The paper 'The Risks That Vibrant Limited Will Be Exposed to" is a good example of a finance and accounting case study. Companies find it advantageous to transform into multinationals as this enlarges their markets while enabling them to become more competitive by harnessing the advantages that exist in the new markets. However, entering a foreign market has its share of challenges. First, the company has to contend with the uncertainties of the new political environment it enters in. then there is the problem of foreign currency exposure risks emanating from operating in different currencies.
In this regard, this report is aimed at analyzing the decision by Vibrant limited a Canadian company to acquire Pharma limited a Japan-based company. In this regard, various foreign currency exposure risks emanating from the acquisition have been discussed including translation exposure, transaction exposure as well as operating exposure risk. In addition, the issue of political risk has been examined. The paper then suggests how Vibrant limited might be able to manage the above risks in a bid to ensure their decision becomes fruitful.
It is concluded that though the decision to operate internationally is advantageous for vibrant limited, there is a need to put up measures of managing the risks identified. Otherwise, the company may fail to achieve its objectives of moving into Japan. Letter of transmittal 15th September 2014 The Management, Vibrant Pharmaceuticals Limited 35-425642, Brighton 15th Street, Edmonton, Canada. Dear sir/Madam RE: ACQUISITION OF PHARMA LIMITED JAPAN On behalf of Rising Star Consultants, I present the following report regarding the potential acquisition of Pharma Pharmaceuticals Limited Japan by Vibrant limited. The decision to enter the Japanese market is a good one given the exciting nature of the Japanese market as well as the potential expansion of our marketing base which would result in more revenue and hence increased profitability.

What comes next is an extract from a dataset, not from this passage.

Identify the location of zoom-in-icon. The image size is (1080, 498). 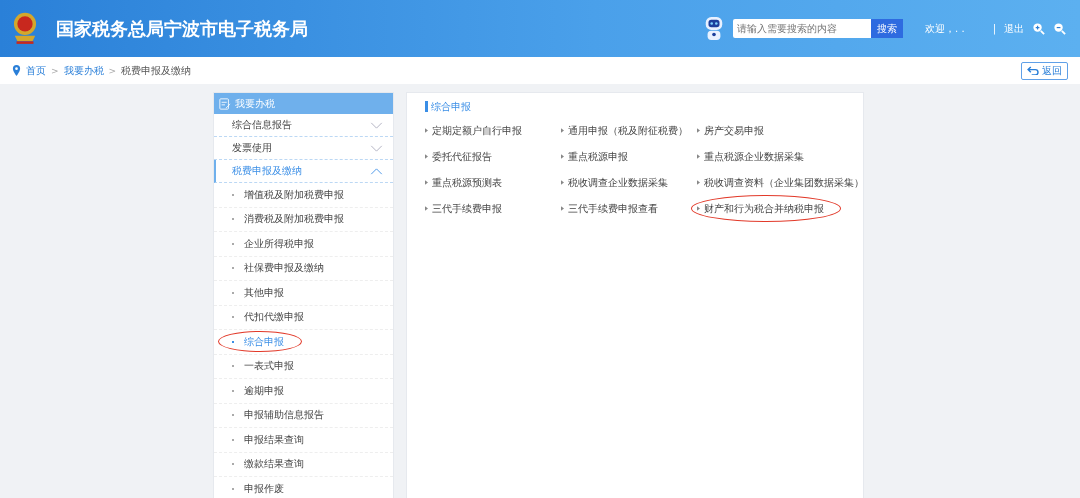
(1038, 28).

However, as we enter this market, we need to be well informed of the political risks that exist in the new market and hence convince ourselves that they are manageable. By virtue of operating in two currencies, we will also be exposed to foreign currency risks including transaction, operating and translation currency risks (Maurice, 2005). If unfavorable, all these risks have the potential of eating into our profitability hence watering down our objective of venturing the Japanese market.
As such, the report recommends that the company comes up with appropriate measures of identifying, measuring and managing the risks so as to ensure our success in the new market. Thank you for giving me the opportunity to prepare and present this report to you. It is hoped that it will help you make a more informed decision when venturing into the new market. Please contact us if there is a need for more information.

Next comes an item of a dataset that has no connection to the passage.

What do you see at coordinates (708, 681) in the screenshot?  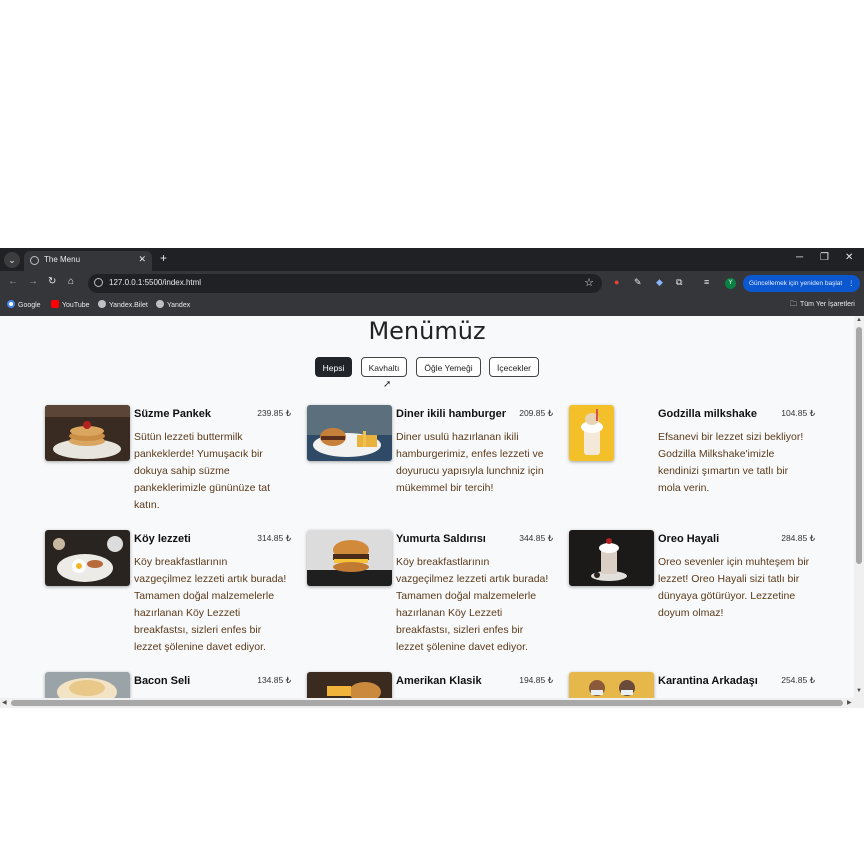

We look forward to working with you in other future projects. Sincerely, Krieger Colbey, President and CEO. Acquisition of Galaxy Pharma Ltd by Vibrant Ltd Introduction Vibrant Ltd which is a Canadian company intends to acquire Galaxy Pharma based in Japan. Both companies are pharmaceutical companies. This acquisition has a number of advantages for Vibrant limited mainly because it is expected to widen Vibrant Limited’ s market which could see it make more sales and hence profits. However, the transaction also exposes the company to a number of risks including political risk given that these are two different companies with different political systems as well as a different culture.
As such, it calls for an evaluation of Japan’ s political environment in a bid to determine the appropriateness of their business environment and whether there are any government policies that might hinder their venturing into the new market. The transaction also exposes the Canadian company to various forms of currency risks including transaction exposure, translation exposure as well as operation exposure. These currency risks are attributed to the fact that Pharma Company reports its accounts in terms of Japanese Yen while Vibrant Company operates in terms of Canadian dollars.
It means that the transaction will involve exchange two types of currencies while their operations will still be conducted in the two currencies despite the fact that the financial results will have to be reported using the currency of the parent company. As such, the transaction will involve the above currency risks as stated. Thus, this paper is aimed at evaluating the entire transaction in regard to the potential risks it exposes Vibrant limited to as well as how Vibrant Company can mitigate the risks.